Amidst the word dance, something shifted. Not in the words or mood, but something deeper. A shift in being itself. Not just in Steven, but in the Being of Michael and Steven together. He took a stand—not to go out with a whimper, not to burden others, but to go out as he had lived: mischievously, freely, exuberantly. Jazz improv, irreverence, and a giant dose of gratitude.
Elder Questing: The Threshold of Choice
I realize, as I reflect on his gift—not just to me, but to anyone willing to receive it—that it wasn’t in his words. I’ve heard countless people say they’ll “go out my way.” That’s not it. What Steven offered was something different: an incommunicable truth, communicated. A transmission, not of words, but of Being.
In our final moments, we can step into a timeless space. The world on pause. Into what I’ve called vertical time—no past, no future, just a shimmering now of possibility, filled with unspeakable beauty and presence. This is the realm of myth, epic quests, and friendships that recognize each other; time after time, we found each other.
It marks the beginning of Elder Questing.
I submit that we are entering an axial moment, a crossroads, around the age of 65—by 72, whether we acknowledge it or not.
We have lived our years. Now we face a choice:
To become something more—to take the stand that Steven took. To step into the role of mentor, muse, or tribal shaman. To transform experience into wisdom, heed the call of the Double, integrate the whole self, offering it all in service.
Or to disappear into comfortable mediocrity—to follow the default retirement script of diminishing relevance, retreating into a slow fade. Science confirms what ancient traditions knew: the pursuit of comfort accelerates aging, illness, and death. The refusal to step into service, to remain in the world but not of it, leads to early decline.
In the developed world, we have exhausted or discarded the rituals and social frameworks that once marked this transition. In this absence, we find ourselves in a state of longing, grappling with uncertainty and the weight of unfulfilled desires, regret, and shame. It is as if we are wandering through a fog, yearning for the light of guidance and the wisdom of an elder culture to illuminate our path.

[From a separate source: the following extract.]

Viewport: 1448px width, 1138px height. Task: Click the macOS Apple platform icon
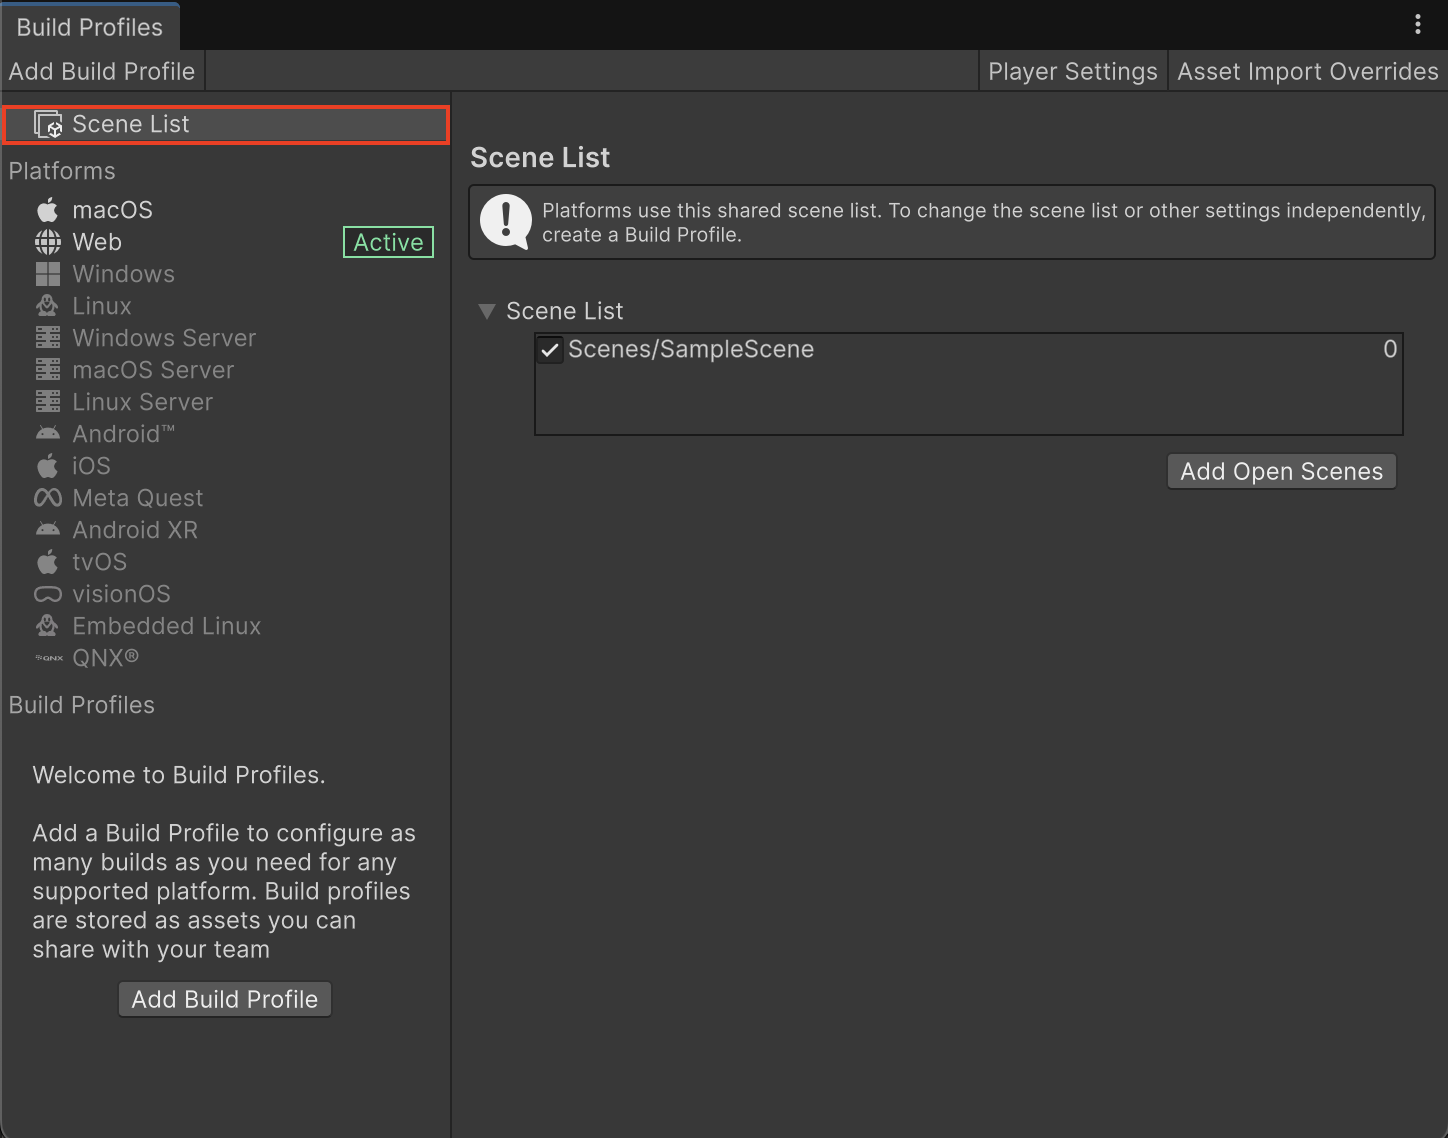[47, 210]
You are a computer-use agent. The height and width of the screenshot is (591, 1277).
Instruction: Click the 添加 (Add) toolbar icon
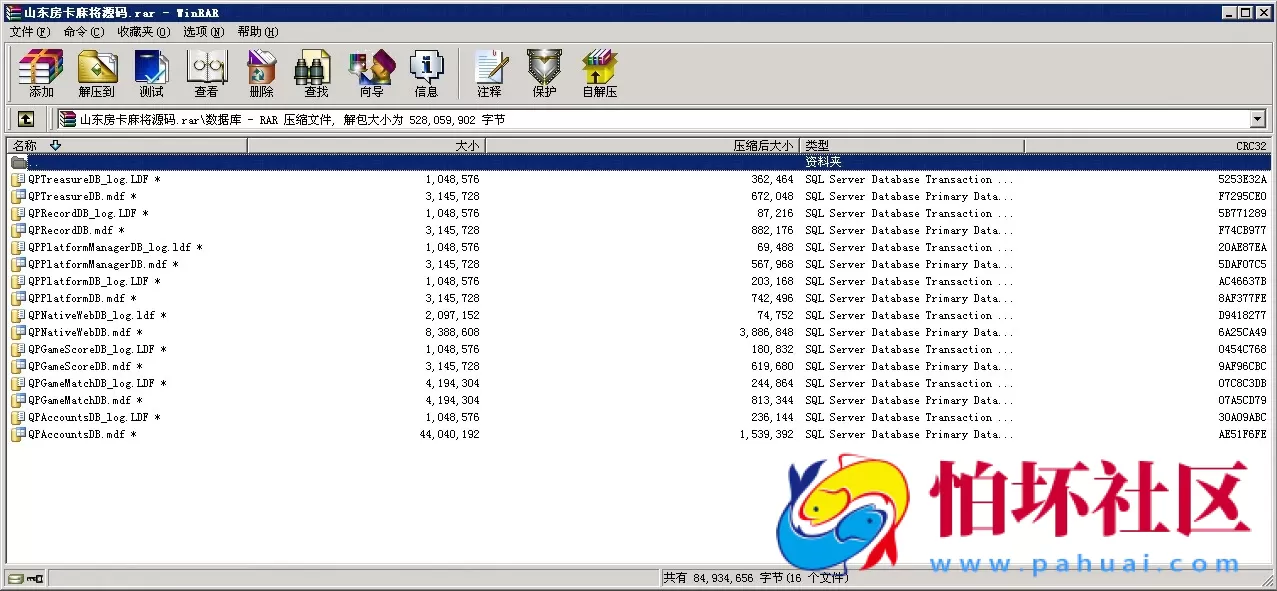(x=41, y=74)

Without these clear rites of passage, we may feel adrift, yet within this very drift into uncertainty and unfulfilled longing, regret, and shame.
Yet, beneath the surface, something stirs. An elder culture is now emerging.

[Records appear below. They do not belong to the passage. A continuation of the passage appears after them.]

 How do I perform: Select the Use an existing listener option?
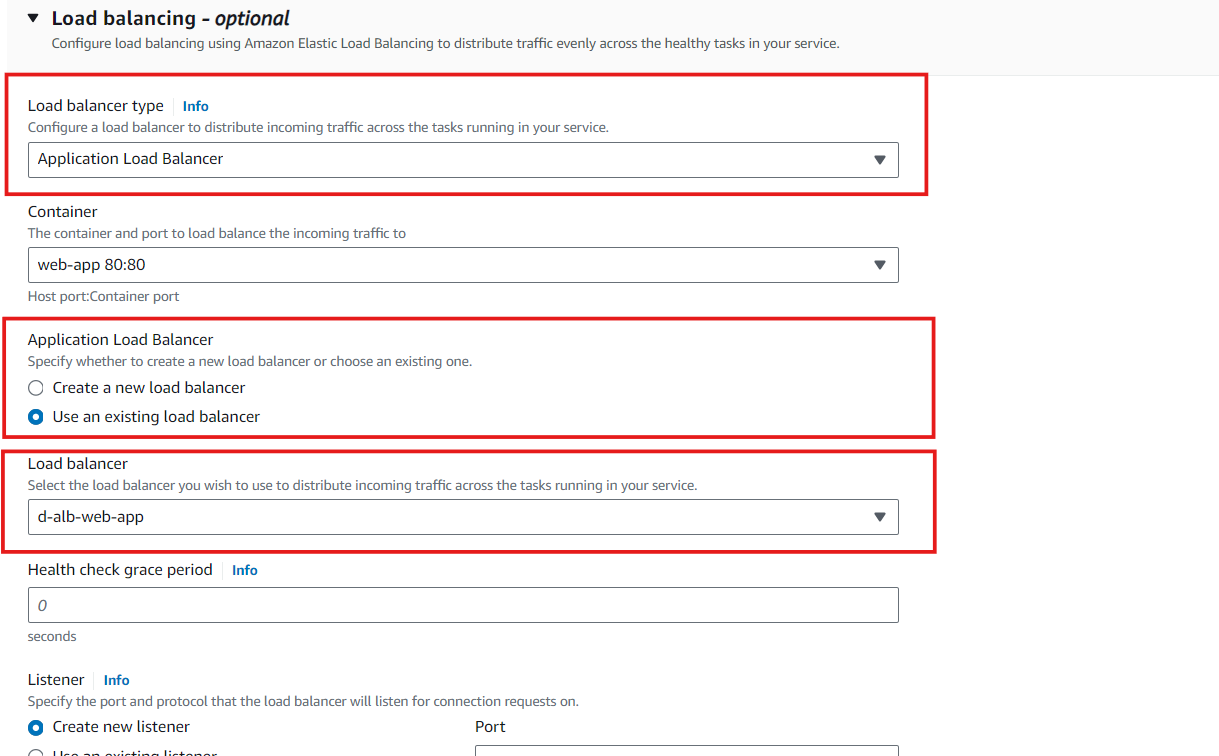click(x=35, y=752)
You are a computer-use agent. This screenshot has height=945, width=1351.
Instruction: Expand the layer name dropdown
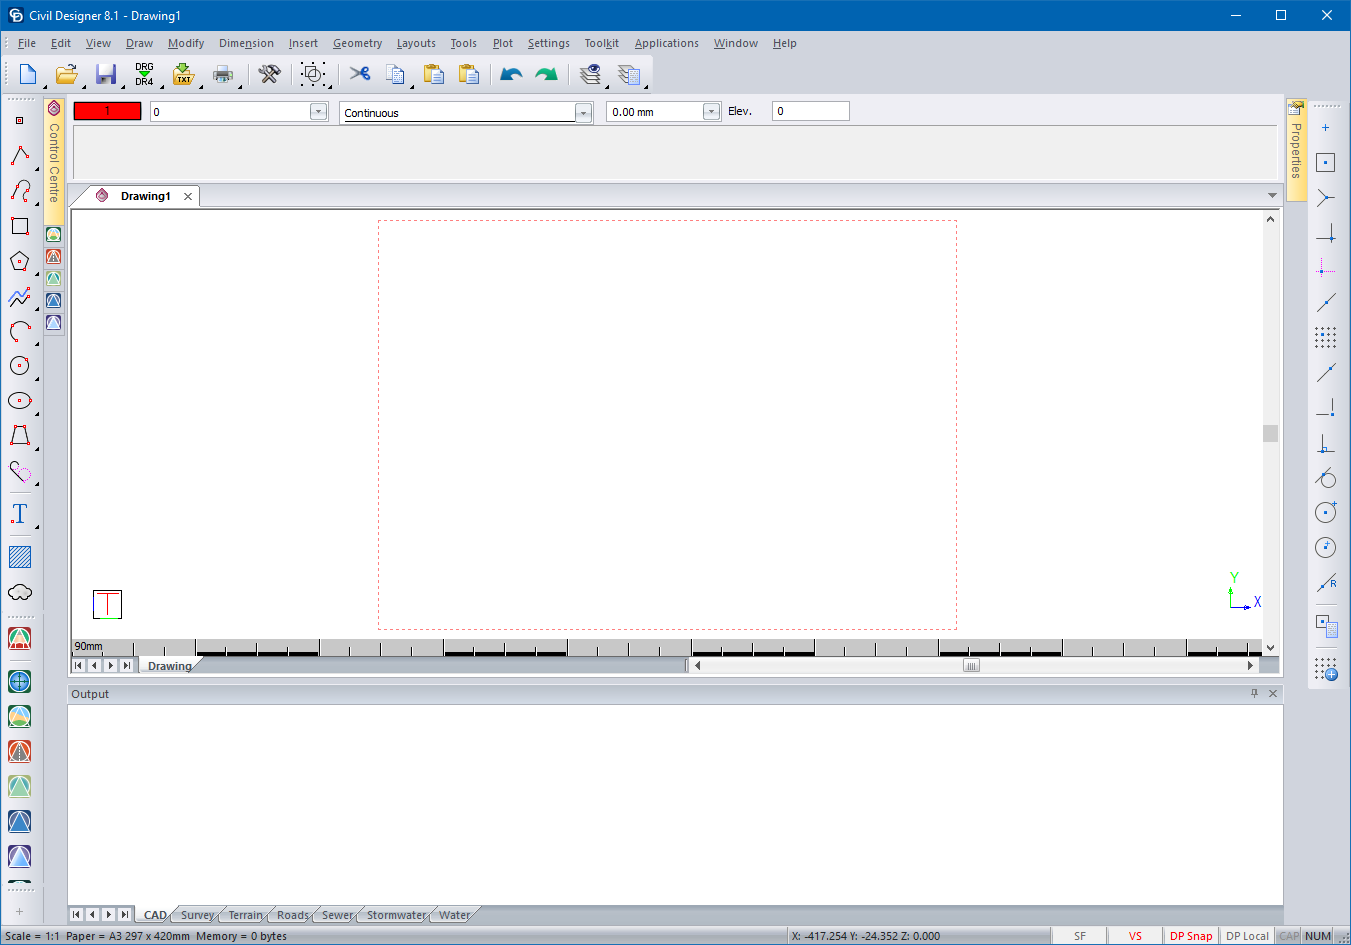tap(318, 112)
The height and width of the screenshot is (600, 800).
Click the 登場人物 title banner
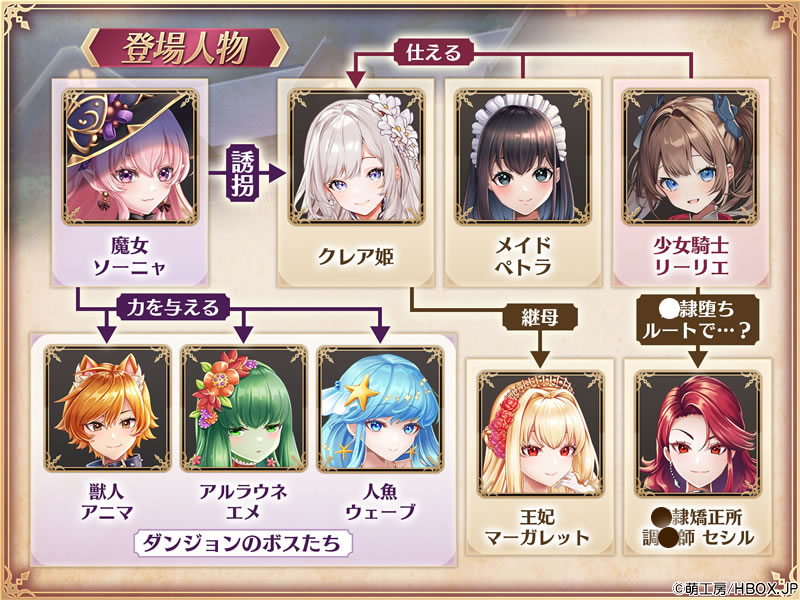[x=185, y=48]
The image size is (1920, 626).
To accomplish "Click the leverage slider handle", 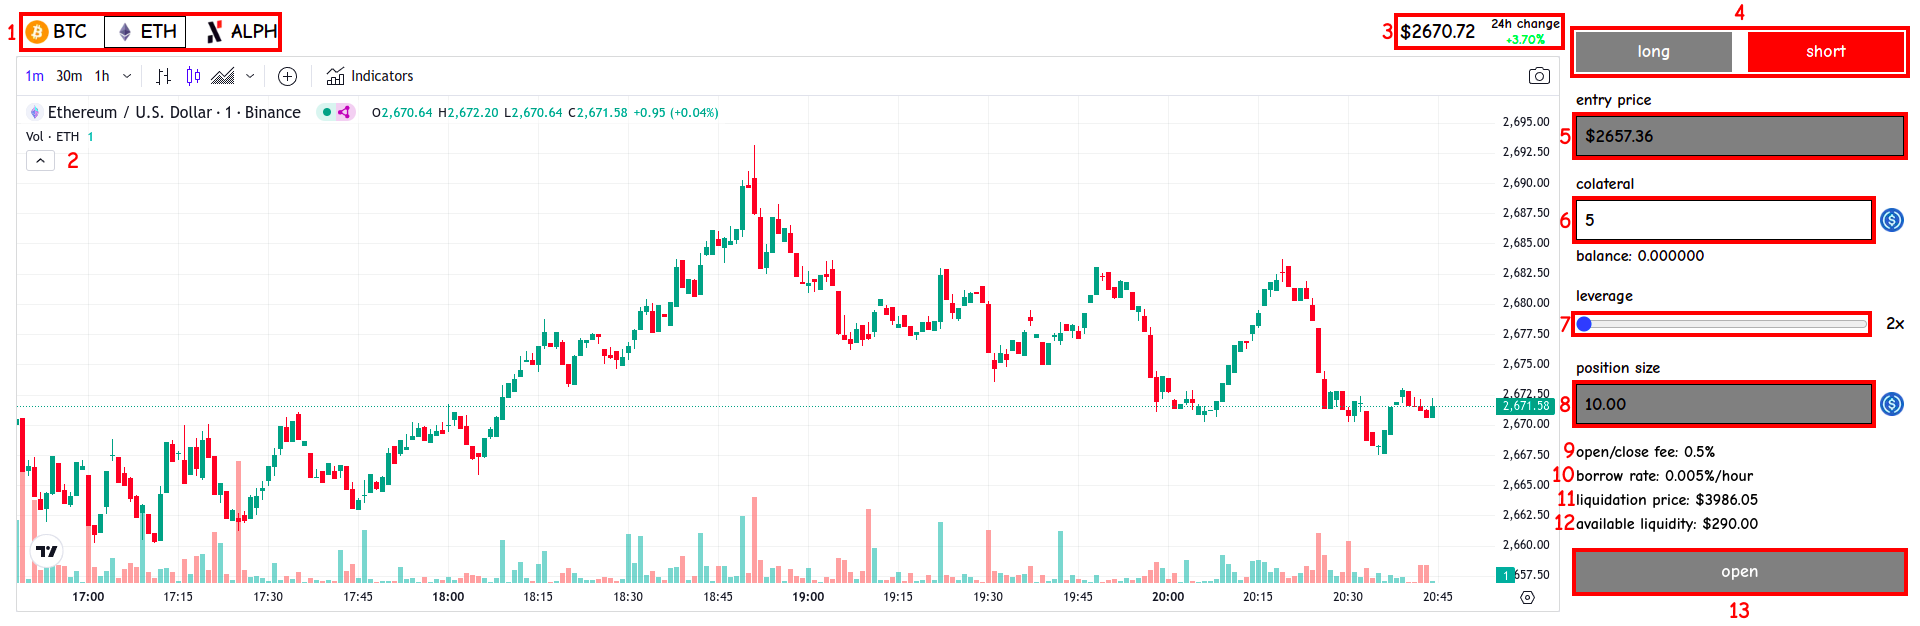I will 1584,324.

The Unfinished Business of a Generation
This moment is the unfinished work of the counterculture—of those in the ‘60s and ‘70s who rebelled against empty norms and sought something real. Now, as they reach this axial moment, they can fulfill what was left undone—not in rebellion, but in wisdom.
Theodore Roszak once spoke of an emerging elder culture. We are now in the midst of it.

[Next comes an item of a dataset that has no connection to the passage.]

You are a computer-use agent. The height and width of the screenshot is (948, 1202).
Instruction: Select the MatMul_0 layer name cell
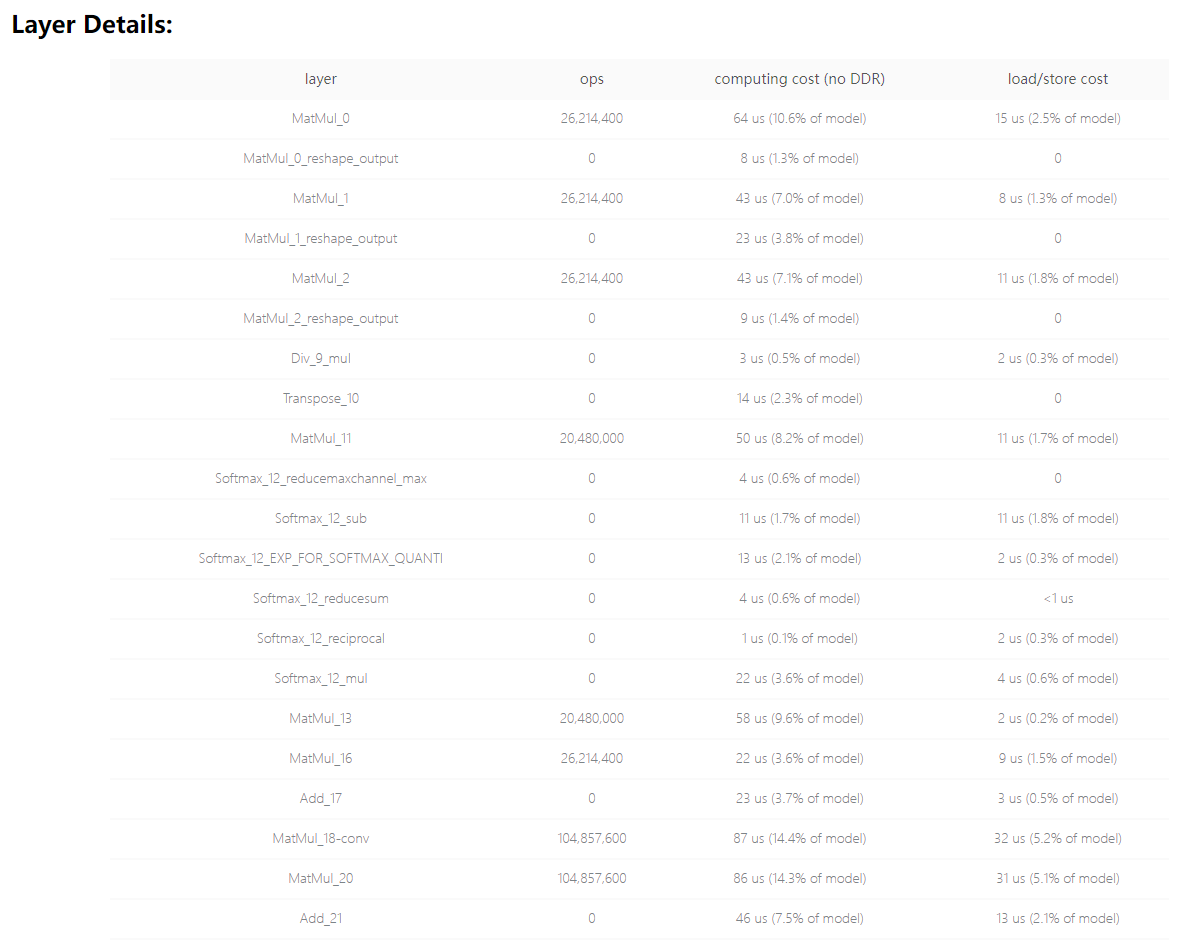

And someone must take a stand for it.
At 65 or 72, who will be living the rest of your life? Indeed, who?
Ode to the Elder Ones
Remember Apple’s “Think Different” campaign—the call to the crazy ones, the misfits, the rebels, and those who see and think different.
What if we crafted it for those true elders? For those who shatter the confines of mediocrity, not with technology, but with wisdom, ineffable presence, and the quiet dedication of service?
Here’s to the ones who refuse to fade.
Those who see age as an invitation, not a withering.
Those who take a stand—not for comfort, but for aliveness.
Those who hold space for others to grow.
Those who listen beyond words.
Those who know that legacy is not what you leave behind, but rather what you ignite in others, now.
Not everyone understands them.
Not everyone will choose this path.
But those who do will transform everything, particularly themselves.
A Whisper, A Nudge
Elder questing is a choice, not a given.
A choice to stand. A choice to step forward when retreating would be easier. A choice to become.
Steven chose to transform his dying into a gift, a possibility, a transmission.
Now, the question comes to you.
What stand will you take?
Who will live the rest of your life?